La tecnología empleada en escribir los textos en miniatura era otro misterio añadido al misterio ya existente sobre la autoría. En una época en que el poder convergente de una lente era desconocida y que aún habría que esperar al menos treinta siglos a la aparición de la piedra de lectura -ese objeto semiesférico de cristal de roca o de berilo que en el siglo IX dC, en el Al-Andalus omeya, el sabio humanista Ibn Farnás inventara-, solo cabía una explicación: o bien la existencia de un desarrollo científico en este campo, altamente improbable, en la Mesopotamia del siglo XXVIII aC, aún por descubrir; o bien, que el intercambio siempre presente con Egipto hubiese hecho posible que el conocimiento de éstos en la talla del cristal hubiera proporcionado la solución al enigma.
Sería otra línea de investigación abierta. Pero lo que verdaderamente les intrigaba y atraía su atención era el contenido de los textos, no el método de su realización.

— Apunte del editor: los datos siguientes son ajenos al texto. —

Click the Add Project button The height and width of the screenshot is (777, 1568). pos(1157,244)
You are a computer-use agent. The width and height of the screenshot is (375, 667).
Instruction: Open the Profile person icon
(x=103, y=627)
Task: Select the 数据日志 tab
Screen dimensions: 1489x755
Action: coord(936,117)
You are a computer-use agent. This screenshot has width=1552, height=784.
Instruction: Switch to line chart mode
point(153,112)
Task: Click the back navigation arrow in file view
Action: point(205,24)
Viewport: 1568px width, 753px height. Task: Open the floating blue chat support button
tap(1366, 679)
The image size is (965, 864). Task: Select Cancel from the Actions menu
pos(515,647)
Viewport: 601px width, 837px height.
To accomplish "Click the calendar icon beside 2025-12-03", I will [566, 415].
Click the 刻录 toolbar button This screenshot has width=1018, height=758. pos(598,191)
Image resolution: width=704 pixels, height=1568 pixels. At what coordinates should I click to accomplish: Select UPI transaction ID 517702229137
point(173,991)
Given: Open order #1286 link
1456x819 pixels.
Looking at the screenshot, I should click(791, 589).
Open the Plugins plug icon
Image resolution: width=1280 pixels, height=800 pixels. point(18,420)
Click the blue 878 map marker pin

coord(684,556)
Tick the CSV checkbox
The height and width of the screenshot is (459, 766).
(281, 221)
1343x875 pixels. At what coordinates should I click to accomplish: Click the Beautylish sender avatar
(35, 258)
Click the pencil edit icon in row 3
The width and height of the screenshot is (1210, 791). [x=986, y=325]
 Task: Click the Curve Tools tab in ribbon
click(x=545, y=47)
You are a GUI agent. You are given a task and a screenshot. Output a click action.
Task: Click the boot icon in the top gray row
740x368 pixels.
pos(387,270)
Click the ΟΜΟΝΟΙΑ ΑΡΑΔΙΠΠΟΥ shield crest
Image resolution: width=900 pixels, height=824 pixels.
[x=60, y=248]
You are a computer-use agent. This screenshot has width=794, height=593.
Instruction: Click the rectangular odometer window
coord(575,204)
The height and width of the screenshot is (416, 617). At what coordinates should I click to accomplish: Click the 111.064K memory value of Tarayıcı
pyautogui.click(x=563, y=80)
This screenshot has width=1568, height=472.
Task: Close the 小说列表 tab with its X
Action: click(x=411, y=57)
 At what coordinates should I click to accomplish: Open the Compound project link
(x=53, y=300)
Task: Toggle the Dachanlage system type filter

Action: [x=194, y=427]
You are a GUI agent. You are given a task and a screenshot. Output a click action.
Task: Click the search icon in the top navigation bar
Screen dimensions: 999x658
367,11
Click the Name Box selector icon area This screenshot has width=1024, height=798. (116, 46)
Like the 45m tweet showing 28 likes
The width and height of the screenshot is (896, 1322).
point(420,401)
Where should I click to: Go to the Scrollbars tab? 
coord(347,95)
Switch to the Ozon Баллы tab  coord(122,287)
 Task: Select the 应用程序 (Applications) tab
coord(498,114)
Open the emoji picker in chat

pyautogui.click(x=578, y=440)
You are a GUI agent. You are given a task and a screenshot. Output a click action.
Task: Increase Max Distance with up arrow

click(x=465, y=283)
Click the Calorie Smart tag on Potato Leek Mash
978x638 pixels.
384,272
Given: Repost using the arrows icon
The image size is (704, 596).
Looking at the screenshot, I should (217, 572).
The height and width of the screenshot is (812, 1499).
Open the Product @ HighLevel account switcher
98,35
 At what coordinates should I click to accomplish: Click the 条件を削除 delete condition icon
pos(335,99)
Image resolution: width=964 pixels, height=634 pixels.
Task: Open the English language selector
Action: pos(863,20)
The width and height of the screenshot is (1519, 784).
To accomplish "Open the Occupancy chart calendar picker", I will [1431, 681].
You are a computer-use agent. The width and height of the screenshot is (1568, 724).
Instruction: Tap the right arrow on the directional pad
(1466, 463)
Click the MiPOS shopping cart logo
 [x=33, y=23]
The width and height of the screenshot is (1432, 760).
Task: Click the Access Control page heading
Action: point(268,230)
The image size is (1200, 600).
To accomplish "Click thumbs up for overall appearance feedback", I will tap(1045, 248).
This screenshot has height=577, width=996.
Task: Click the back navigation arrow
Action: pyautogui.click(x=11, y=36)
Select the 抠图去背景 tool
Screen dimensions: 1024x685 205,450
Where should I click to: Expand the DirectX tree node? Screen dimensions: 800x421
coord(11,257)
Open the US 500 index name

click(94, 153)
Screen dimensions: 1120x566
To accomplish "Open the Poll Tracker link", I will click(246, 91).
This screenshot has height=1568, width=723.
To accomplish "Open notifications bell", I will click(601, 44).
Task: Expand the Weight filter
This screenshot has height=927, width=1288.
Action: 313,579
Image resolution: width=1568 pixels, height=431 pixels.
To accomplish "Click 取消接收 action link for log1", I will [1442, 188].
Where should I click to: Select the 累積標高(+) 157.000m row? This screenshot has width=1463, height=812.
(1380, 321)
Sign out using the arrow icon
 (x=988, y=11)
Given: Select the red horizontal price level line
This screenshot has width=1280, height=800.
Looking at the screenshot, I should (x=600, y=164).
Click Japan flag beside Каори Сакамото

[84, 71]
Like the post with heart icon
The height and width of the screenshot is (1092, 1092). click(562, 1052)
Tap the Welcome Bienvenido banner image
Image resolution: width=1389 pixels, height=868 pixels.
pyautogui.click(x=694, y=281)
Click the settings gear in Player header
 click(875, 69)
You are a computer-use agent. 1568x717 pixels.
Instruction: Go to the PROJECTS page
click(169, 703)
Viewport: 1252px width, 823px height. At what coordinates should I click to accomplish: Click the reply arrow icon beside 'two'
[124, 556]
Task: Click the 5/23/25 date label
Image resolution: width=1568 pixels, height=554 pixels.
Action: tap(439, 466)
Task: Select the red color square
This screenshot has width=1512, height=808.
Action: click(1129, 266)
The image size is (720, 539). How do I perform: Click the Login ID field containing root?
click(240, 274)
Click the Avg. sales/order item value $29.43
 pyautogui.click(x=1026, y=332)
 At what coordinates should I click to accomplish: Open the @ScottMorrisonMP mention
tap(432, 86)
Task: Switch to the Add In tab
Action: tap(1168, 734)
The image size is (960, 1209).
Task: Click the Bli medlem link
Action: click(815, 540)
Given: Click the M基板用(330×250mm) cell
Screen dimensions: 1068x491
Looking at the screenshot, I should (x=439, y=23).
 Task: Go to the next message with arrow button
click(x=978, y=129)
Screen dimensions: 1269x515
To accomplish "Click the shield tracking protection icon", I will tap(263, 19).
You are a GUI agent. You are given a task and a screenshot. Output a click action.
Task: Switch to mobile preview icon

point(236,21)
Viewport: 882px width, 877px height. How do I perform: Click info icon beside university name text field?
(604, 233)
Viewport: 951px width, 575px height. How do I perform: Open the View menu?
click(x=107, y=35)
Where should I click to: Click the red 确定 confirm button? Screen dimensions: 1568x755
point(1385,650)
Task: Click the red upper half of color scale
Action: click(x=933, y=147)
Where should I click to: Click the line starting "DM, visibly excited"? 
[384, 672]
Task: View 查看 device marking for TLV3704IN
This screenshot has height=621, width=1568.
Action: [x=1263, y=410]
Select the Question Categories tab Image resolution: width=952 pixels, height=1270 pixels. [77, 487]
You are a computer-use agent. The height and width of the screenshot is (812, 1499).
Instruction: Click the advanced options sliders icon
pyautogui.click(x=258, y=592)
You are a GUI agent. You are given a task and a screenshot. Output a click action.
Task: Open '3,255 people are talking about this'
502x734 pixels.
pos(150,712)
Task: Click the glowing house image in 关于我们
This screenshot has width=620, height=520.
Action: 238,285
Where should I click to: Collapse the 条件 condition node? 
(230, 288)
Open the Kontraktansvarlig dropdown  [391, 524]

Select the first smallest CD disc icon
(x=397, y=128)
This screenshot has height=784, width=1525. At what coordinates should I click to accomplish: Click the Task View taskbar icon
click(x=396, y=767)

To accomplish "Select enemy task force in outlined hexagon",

La Autobiografía de Shamhat (ASh) estaba consignada en 10 tablillas. Tuvieron que emplearse a fondo para descifrar tan mínimos signos, ya que el tiempo hizo bien su labor de desgaste. Pero tras una semana de arduo trabajo exegético los lograron transcribir en su totalidad; ayudándose, cuando era imperativo, del sentido de las frases y de su intuición para completar las escasas zonas ilegibles.
Allí se daba cuenta de la descripción física de la hermosa Shamhat, de su función, de extraños y avanzados rituales de fecundación, de usos y costumbres de la época. Pero, sobre todo, se mencionaba el detalle que ambos -por motivos diferentes- esperaban encontrar: citando la Epopeya de Gilgamesh y ampliando una información que la tablilla XIII de ésta no ofrecía, en la parte donde se hacía mención al don de la diosa Ishtar al Rey de Uruk, Shamhat hablaba de una joya extraordinaria, precisando que... "Era un piedra traslúcida, bellísima, con mil caras que destellaban en mil colores diferentes y donde parecía residir la luz".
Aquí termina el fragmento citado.